The municipality also put a freeze on its summer hiring program at that time.
Chief Administrative Officer Ron Taylor estimates a third of those who were laid-off have now been recalled.
“I would suggest over this month, we’ll be at 80 per cent callback,” Taylor said. “The other 20 per cent would be very specific programs that remain suspended. We’ll be looking at redeployment to shift some of those people on the list and internally into other functions over the summer.”
As the province continues to lift some emergency orders, the municipality is working at getting amenities ready to reopen.
Taylor told reporters on the weekly media teleconference, the remaining two closed landfill sites will be reopened in the next two weeks.
He said maintenance is ramping up, over the next two weeks, at closed facilities such as pools and on sports fields including soccer pitches and baseball diamonds.
“You can’t just open these things up overnight. There’s always a minimum of two weeks of mobilizing, whether it’s staff or getting things prepped and prepared with signage and health and safety protocols for these things,” he said. “We’re in the planning phase for the next round which I anticipate the majority will reopen in July. We are looking at some expanded service in the immediate term.”
On Tuesday, council received a financial breakdown of the pandemic impact.
The forecast is a $3.2 million shortfall in 2020 which comes mostly from closing facilities and cancelling services at the outset of the pandemic.
Council was informed that staff will continue with a rollback on operational spending in 2020 to help offset the loss.
They were also warned, by corporate services director Jennifer Stover, the revenue loss could increase should the municipality not be able to reopen summer programs and amenities.
But Mayor Andy Letham said right now the projections are ‘bang on.’
“There’s an assumption as the summer and fall come along, some of those programs and our facilities will open up. We’ll be able to make some revenue for a portion of the year and that’s been factored into that,” he said. “If that changes and that can’t happen then obviously an adjustment will be made.”
Some projects, including multi-year commitments, such as upgrades at the Ops Community Centre, have been deferred to 2021.

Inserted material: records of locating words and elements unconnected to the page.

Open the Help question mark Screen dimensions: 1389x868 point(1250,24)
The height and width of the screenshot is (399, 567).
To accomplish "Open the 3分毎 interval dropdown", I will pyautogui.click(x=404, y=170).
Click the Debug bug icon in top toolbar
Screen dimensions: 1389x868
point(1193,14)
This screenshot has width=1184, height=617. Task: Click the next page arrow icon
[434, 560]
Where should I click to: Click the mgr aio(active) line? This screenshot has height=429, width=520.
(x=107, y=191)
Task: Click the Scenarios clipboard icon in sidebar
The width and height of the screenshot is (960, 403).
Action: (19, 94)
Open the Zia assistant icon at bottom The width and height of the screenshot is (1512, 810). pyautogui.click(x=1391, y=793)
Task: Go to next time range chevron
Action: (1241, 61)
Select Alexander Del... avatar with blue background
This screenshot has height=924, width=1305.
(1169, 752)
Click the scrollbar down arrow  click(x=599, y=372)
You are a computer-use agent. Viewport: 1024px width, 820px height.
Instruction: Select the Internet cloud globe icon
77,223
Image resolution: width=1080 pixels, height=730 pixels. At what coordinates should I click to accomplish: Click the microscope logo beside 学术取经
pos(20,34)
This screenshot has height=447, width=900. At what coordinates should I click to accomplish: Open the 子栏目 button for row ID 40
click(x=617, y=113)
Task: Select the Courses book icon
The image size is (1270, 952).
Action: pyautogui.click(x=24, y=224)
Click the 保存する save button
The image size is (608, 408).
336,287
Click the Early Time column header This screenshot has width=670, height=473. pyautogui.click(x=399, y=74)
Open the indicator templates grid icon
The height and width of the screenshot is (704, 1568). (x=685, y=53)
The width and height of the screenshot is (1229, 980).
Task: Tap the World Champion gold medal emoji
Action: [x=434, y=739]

Taylor said that doesn’t mean the project is cancelled or that it will end up costing more, just that some of the work on a shortlist of projects will be pushed into next year.
However, he said it will cause a ripple effect.
“They are all funded to go ahead. The majority will go ahead this year, but they are deferred to later this year. The shortlist, which are items based on the delay or staff resources or contractor limitations, have been deferred to 2021,” he said. “As we go through the 2021 budget program, we are going to still balance the same considerations. There’s only a fixed amount of staff resources and capital budget we can work within, so I would suggest some 2021 work will shift down into future years.”
“Some multi-year projects, let’s say 2020-2021 projects will become 2021-2022 projects. As you push one year back, the second and third year would be pushed back as well,” said the mayor.
Letham said he doesn’t anticipate the costs for the budgeted projects to increase due to the pandemic.
He added council and the municipal emergency operations centre have agreed to keep the local state of emergency, in line with the provincial declaration, which has been extended to June 30.
But he did say that long-term it may not be necessary to follow the provincial declaration if it drags on into the fall.
“We want to have the ability to react on a local level. I’m comfortable maintaining it right now with the province, but that may be a different conversation in August as we see where things go.”